I noticed that almost always, if I reboot my Windows machine and try to
connect to the share again, it is successful, and I never get the
user/password prompt. So it's as if the server finally accepts the password.
Below is my smb.conf, with company info removed:
# This file was generated by Centrify ADBindProxy Utility
security = ADS
realm = ***.**.**.***
workgroup = ****
netbios name = shockwave
auth methods = guest, sam, winbind, ntdomain
machine password timeout = 0
passdb backend = tdbsam:/etc/samba/private/passdb.tdb
log level = 2
# Samba versions 3.4.0 and newer have replaced "use kerberos keytab"
# with "kerberos method". The directive "kerberos method = system
# enables Samba to honor service tickets that are still valid but were
# created before the Samba server's password was changed.
kerberos method = system keytab
# Setting "client use spnego principal" to true instructs SMB client to
# trust the service principal name returned by the SMB server.
# client cannot be authenticated via Kerberos by the server in a
# domain even though the two domains are mutually trusted.
client use spnego principal = true
# Setting send spnego principal to yes .
# Otherwise, it will not send this principal between Samba and Windows
send spnego principal = Yes
# If your Samba server only serves to Windows systems, try server
signing = mandato$
server signing = auto
template shell = /bin/bash
winbind use default domain = Yes
winbind enum users = No
winbind enum groups = No
winbind nested groups = Yes
ignore syssetgroups error = No
idmap uid = 1000 - 200000000
idmap gid = 1000 - 200000000
enable core files = false
# Disable Logging to syslog, and only write log to Samba standard log
syslog = 0
path = /samba-test
public = yes
# if set public = No, we should set parameter valid users .

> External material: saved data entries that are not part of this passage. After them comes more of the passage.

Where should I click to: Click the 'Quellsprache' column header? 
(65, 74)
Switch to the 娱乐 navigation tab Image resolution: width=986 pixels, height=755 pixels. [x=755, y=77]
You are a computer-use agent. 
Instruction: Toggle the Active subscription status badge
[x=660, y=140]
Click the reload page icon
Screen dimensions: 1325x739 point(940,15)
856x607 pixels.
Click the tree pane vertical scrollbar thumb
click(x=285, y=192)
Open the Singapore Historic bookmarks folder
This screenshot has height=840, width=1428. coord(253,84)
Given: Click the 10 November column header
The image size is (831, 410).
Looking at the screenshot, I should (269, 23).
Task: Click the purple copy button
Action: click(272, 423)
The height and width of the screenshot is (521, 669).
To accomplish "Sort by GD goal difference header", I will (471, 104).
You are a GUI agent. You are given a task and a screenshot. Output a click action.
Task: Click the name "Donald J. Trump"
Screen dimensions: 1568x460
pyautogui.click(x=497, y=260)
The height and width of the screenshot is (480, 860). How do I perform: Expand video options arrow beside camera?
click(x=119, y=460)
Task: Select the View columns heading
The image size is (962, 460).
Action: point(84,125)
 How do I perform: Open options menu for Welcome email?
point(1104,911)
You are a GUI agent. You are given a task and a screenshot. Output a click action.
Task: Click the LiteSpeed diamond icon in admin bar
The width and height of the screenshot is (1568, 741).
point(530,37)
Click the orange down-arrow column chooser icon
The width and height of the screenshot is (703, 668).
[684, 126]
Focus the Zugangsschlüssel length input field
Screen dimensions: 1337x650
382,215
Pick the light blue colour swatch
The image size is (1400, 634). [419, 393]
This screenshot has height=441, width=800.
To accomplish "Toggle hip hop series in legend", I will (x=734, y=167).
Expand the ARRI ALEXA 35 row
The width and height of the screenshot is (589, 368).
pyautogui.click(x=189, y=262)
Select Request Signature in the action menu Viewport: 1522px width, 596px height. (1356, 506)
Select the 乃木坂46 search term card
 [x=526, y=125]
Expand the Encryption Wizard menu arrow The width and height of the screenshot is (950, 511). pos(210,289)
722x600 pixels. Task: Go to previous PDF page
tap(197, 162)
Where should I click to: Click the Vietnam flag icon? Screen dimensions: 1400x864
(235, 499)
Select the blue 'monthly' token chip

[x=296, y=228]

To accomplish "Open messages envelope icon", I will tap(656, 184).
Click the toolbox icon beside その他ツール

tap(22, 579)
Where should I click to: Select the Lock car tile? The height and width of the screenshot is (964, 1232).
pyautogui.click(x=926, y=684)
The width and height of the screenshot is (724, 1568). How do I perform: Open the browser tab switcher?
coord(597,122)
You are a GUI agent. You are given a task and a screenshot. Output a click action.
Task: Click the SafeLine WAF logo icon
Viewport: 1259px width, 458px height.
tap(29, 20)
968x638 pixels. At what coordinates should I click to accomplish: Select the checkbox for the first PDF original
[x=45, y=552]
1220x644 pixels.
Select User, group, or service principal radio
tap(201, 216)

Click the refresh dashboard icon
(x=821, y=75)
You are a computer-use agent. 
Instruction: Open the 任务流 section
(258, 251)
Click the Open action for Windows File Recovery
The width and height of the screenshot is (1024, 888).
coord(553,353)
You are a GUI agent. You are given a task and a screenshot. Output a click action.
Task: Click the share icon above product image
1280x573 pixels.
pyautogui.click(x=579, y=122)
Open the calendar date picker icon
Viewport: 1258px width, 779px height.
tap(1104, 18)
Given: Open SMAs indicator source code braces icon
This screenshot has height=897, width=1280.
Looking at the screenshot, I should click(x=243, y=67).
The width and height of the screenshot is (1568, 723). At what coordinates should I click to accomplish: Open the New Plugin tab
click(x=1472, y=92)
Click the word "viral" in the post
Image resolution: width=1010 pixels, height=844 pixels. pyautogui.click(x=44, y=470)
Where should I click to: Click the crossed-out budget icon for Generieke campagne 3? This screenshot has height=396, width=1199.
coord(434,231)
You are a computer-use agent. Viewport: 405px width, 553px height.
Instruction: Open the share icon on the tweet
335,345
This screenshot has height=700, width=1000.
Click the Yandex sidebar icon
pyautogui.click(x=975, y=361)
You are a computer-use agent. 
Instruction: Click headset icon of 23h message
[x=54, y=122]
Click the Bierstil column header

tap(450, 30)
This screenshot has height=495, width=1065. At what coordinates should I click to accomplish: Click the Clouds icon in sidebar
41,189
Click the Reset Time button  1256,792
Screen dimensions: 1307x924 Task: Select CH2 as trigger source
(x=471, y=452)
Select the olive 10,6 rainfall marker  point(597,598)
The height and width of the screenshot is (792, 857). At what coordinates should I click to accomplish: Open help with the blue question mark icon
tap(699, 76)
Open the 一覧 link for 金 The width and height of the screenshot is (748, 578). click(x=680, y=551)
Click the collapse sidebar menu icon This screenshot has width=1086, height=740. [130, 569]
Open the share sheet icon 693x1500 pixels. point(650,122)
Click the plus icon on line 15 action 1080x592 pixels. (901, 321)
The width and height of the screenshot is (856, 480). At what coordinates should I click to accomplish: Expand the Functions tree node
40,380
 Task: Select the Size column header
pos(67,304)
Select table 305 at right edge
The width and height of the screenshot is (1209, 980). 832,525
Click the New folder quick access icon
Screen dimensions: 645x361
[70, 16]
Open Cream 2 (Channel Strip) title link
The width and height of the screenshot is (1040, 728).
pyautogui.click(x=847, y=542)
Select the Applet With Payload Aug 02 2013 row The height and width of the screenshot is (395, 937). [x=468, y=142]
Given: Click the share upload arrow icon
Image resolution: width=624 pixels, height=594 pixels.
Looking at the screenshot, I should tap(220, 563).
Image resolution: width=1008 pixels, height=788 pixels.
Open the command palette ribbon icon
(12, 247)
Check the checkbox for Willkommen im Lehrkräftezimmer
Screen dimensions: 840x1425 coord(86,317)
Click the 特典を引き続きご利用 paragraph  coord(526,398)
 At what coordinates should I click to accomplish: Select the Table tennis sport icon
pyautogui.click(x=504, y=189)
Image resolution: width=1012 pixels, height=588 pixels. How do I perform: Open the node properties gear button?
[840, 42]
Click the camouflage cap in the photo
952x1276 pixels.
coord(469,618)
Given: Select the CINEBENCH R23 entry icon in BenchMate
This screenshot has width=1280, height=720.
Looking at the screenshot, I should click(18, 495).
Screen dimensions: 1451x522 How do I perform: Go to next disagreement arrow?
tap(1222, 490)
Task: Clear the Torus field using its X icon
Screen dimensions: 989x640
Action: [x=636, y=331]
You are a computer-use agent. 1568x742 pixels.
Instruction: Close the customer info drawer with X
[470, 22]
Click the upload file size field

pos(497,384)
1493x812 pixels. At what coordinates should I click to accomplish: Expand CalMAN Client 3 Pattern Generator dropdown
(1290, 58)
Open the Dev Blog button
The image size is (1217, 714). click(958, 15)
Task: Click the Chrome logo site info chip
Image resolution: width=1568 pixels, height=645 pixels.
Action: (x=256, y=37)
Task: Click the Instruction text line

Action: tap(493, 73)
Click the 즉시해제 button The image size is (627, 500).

# and when the user or group is in AD , the setting syntaxes is:
# valid users = ****\username +****\group
writable = yes
comment = Home directories
read only = No
browseable = No
root preexec = /home/driller/Scripts/mkhomedir.sh %U
comment = drilled files
path = /mnt/shares/files
# valid users = ****\hkashouli
create mask = 777
force create mode = 777
directory mask = 777
force directory mode = 777
writable = yes
I'm guessing it's a charset encoding issue somewhere? I will try to add the
following options in smb.conf, but if anyone knows why passwords with
special characters are not accepted, it would be a great help:
display charset = UTF8
> unix charset = UTF8
If you need more logs, please let me know.
This is a modified version of Samba? If so, please make Centrify do further diagnosis of the ntlm authentication and make them post their results here. Thanks.
(In reply to comment #1)
> This is a modified version of Samba? If so, please make Centrify do further
> diagnosis of the ntlm authentication and make them post their results here.
From Centrify: "Samba does its own authentication. We have no hand in this process.
Centrify distro of samba only provide assisntance in uid/gid and group membership resolution."
I am going to try their proposals, and see if it makes sense/fixes the problem.
Question: How do I tell Samba to forget that my account logged in? So I can retry the password.
Please upload the Samba sources you are using somewhere so that we can make sure Centrify does really not modify it. To disconnect the client, just kill the smbd you find with smbstatus or reboot your client.
no feedback. most probably not a samba issue also. closing this bug.